== Estratto ==

Lo studio è stato svolto da ricercatori di varie università italiane e belghe quali quella di Perugia, la Cattolica di Roma e di Leuven in Belgio.
Hanno partecipato allo studio anche studiosi dell’Istituto Regina Elena di Roma e l’Ebri centro di ricerca intitolato a Rita Levi Montalcini.
I sorprendenti risultati della ricerca italo-belga sono stati resi dal famoso tabloid scientifico Cancer Research.
I ricercatori sono riusciti a scoprire che le peptide, composti chimici presenti anche in alcuni elementi come verdure e agrumi, riescono a riattivare una preziosa proteina presente nell’essere umano la p53.
La proteina p53 ha delle caratteristiche importantissime che consentono di combattere efficacemente il cancro.
La p53 ha la capacità di distruggere le cellule malata colpite dal cancro.
Fabiola Moretti, direttrice del team di studiosi che è riuscito a compiere questa importantissima ricerca, ha chiarito che: “Questa peptide non funziona sulle cellule sane, ma solo su quelle tumorali che sono come una macchina accelerata. Attivando la p53 aumentiamo a tal punto la velocità della macchina che la cellula muore, ma senza danneggiare le cellule sane”.

===

Scrivi il seguito dell'estratto sullo studio italo-belga della proteina p53, a partire dall'ultima frase riportata. I record che seguono costituiscono materiale a sé, distinto dall'estratto.

== Materiale fornito ==

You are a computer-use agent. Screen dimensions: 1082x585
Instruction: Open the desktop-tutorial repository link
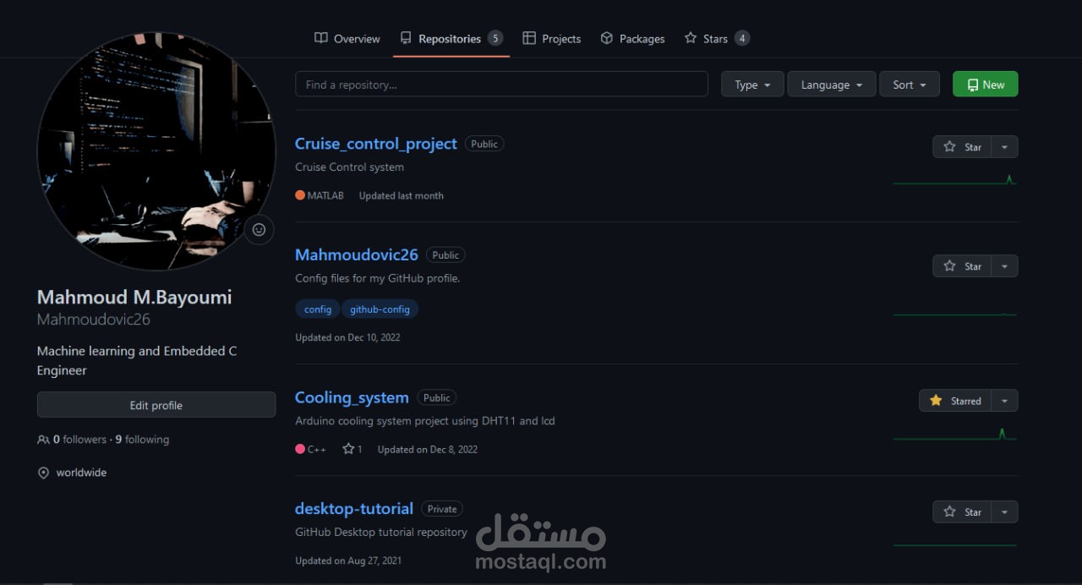[353, 508]
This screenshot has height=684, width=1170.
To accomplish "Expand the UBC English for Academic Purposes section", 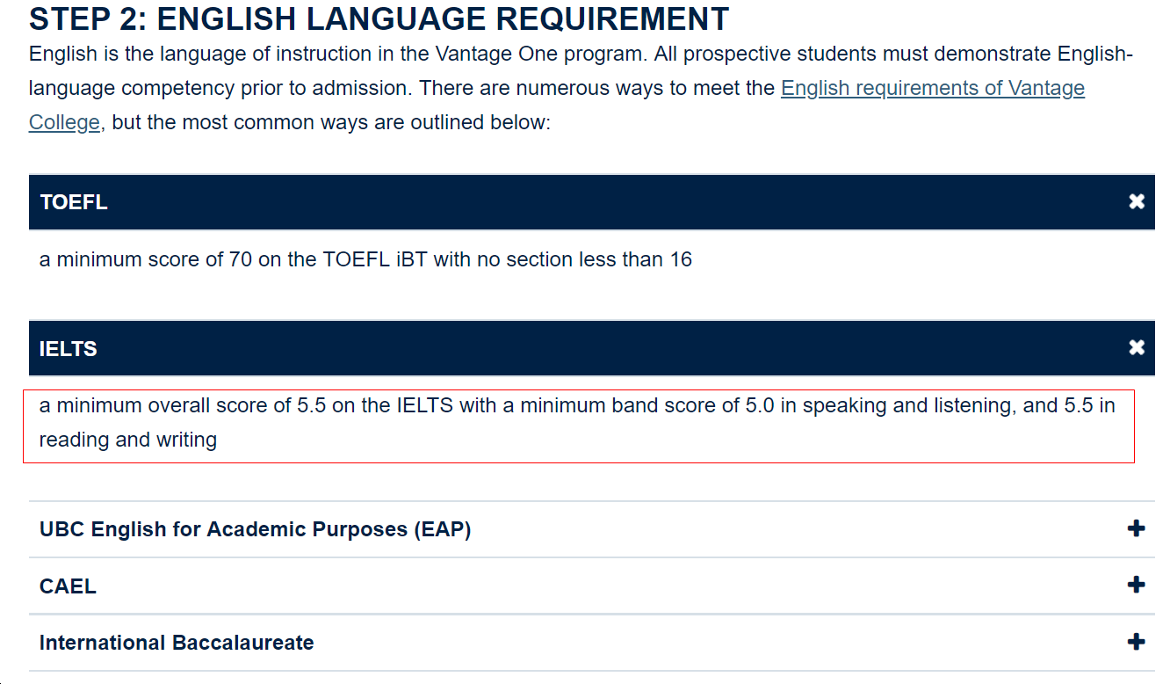I will tap(1137, 528).
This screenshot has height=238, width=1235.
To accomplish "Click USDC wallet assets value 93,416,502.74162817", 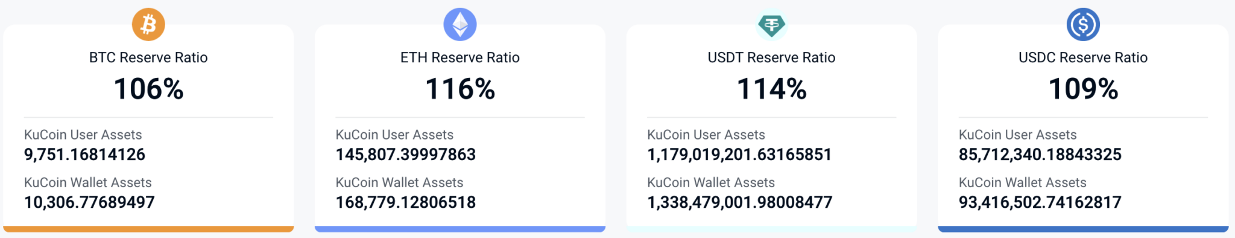I will 1040,202.
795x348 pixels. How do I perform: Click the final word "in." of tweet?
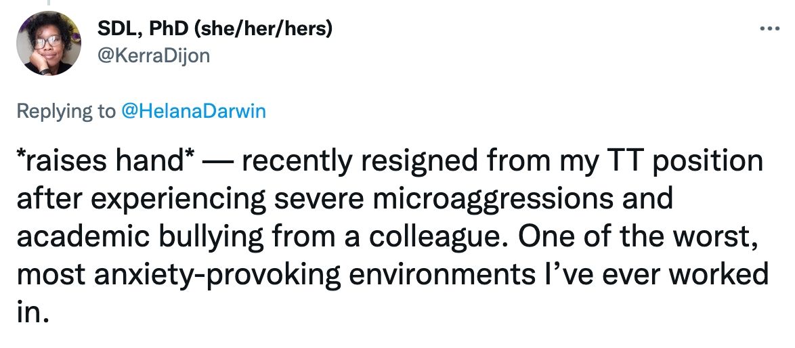pyautogui.click(x=32, y=313)
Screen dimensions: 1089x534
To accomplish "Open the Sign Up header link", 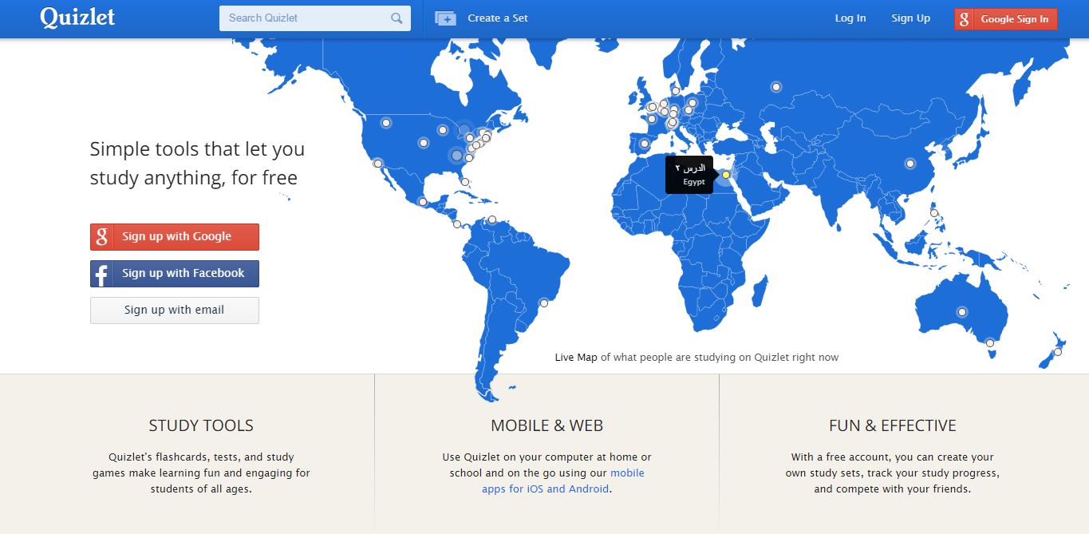I will click(910, 18).
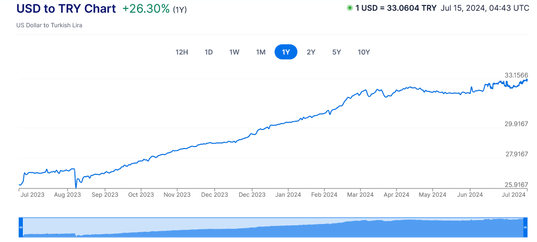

===

— Risposta —
La proteina p53 ha una funzione importantissima nel nostro corpo riuscendo a controllare la salute delle cellule.
Se la proteina p53 funzionasse perfettamente, grazie anche alla sostanza chimica peptide, sarebbe difficilissimo essere colpiti dal cancro.
La proteina p53 era già nota per le sue funzioni ai ricercatori già da parecchi anni ma mai si era riuscito a scoprire che le peptide riuscissero a garantirne il perfetto funzionamento.
La preziosa proteina riesce a curare cellule colpite da tumori molto diffusi come quelli al seno, ai polmoni le leucemie e il cancro al cervello, il glioblastoma.
La ricerca degli studiosi italo-belgi ha individuato una sostanza in grado di curare le cellule colpite dal cancro.
Ora però viene per i ricercatori la parte più difficile, produrre e testare un farmaco che possa essere commercializzato al più presto e che non abbia controindicazioni.
La dottoressa Fabiola Moretti ha affermato che: “Questa scoperta potrebbe essere davvero la svolta. Stiamo già ricevendo lettere e richieste da parte dei pazienti, ma per arrivare alla formulazione di un farmaco ci vorrà ancora del tempo”.